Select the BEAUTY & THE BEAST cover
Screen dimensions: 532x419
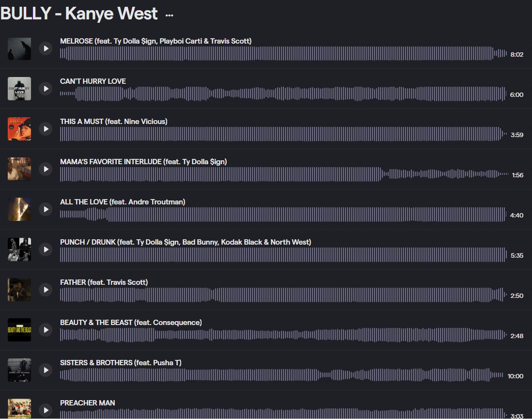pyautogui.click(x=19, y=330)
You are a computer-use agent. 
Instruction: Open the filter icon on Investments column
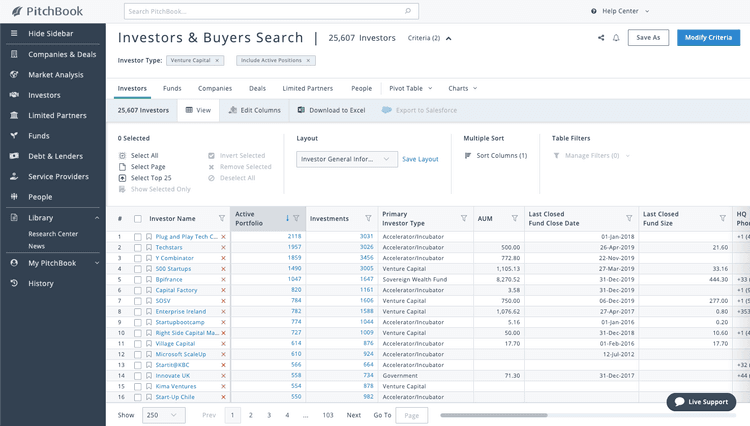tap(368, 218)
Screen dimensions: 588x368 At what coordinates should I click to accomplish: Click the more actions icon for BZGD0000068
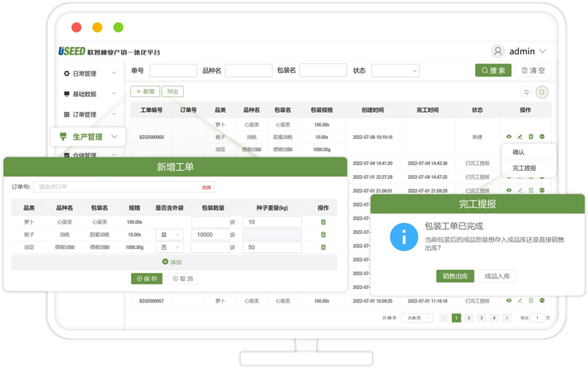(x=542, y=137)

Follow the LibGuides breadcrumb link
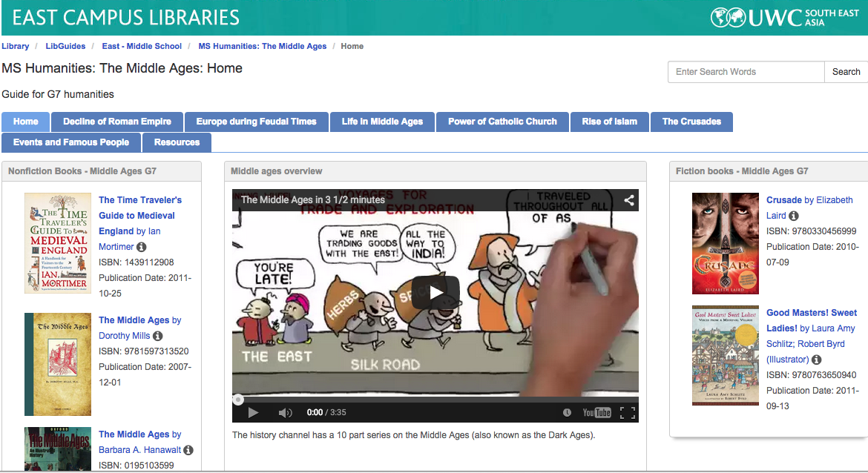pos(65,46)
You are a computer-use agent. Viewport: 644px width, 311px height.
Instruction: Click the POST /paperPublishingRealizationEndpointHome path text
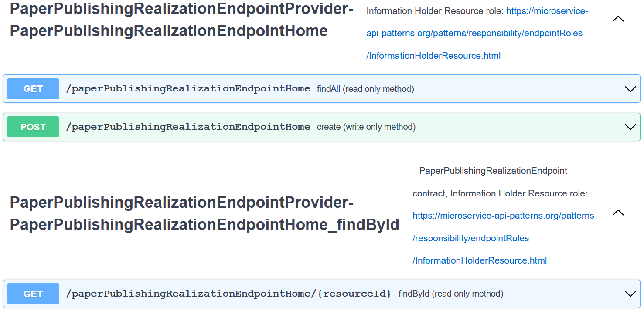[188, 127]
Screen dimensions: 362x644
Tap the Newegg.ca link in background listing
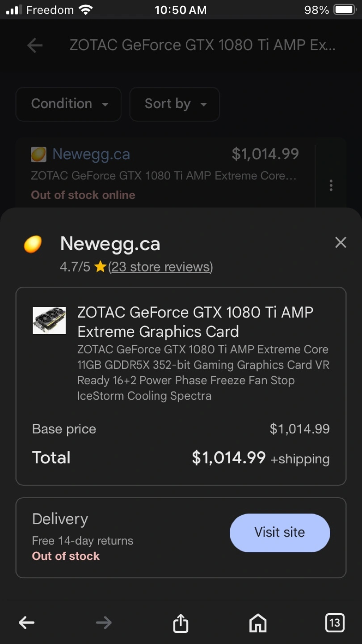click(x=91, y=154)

++++++++++

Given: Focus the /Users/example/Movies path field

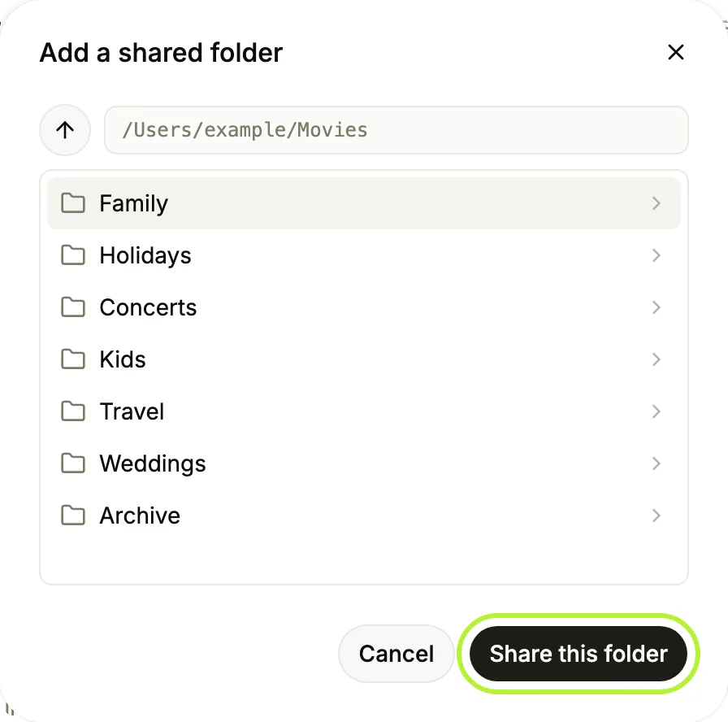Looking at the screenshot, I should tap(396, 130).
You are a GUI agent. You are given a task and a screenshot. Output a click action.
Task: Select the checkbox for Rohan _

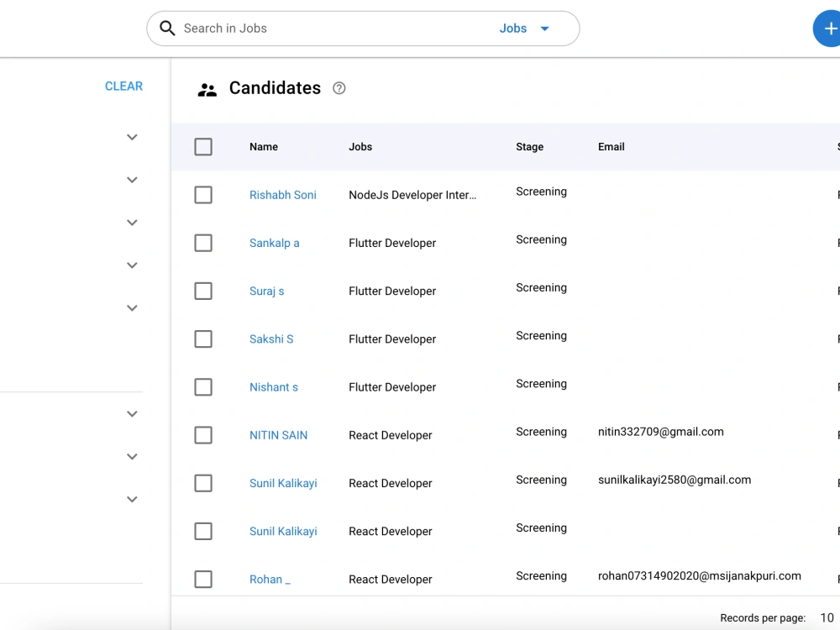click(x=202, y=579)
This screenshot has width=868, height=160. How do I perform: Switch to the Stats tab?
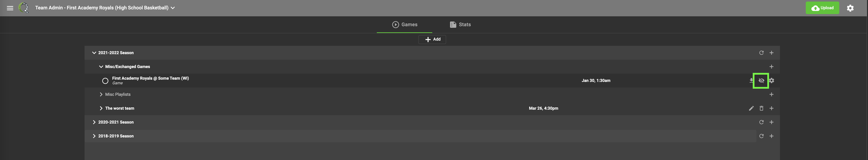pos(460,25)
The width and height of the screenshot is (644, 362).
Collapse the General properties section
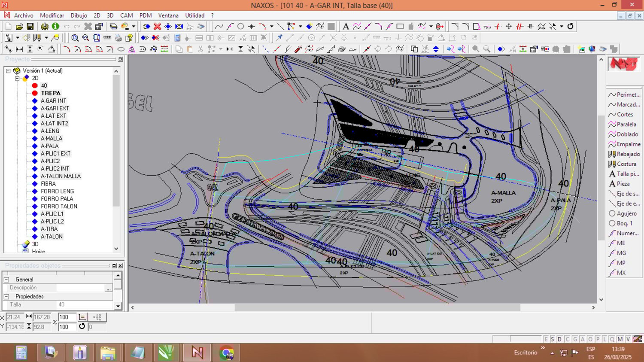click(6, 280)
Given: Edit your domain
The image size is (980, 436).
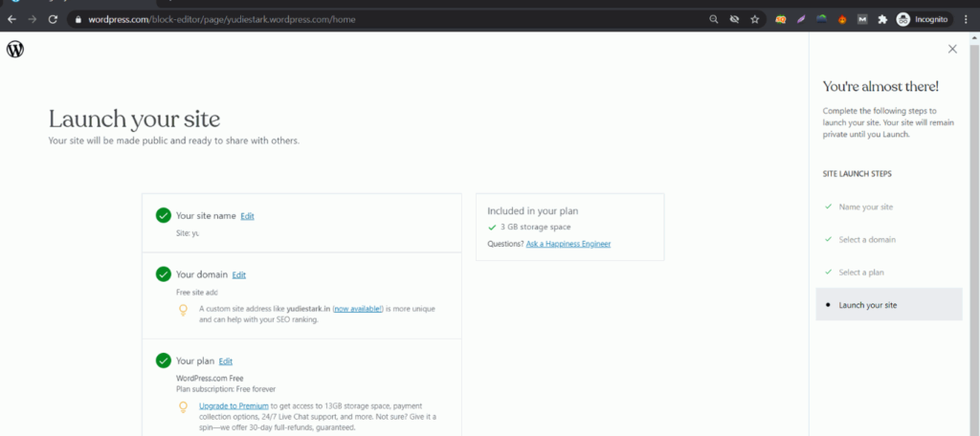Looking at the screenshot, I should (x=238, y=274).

++++++++++

→ Task to complete: Find the lines in the records that contain the word "computer", then copy every one of them.

→ Task output:
You are a computer-use agent. 
You are a computer-use agent. Viewport: 644px width, 311px height.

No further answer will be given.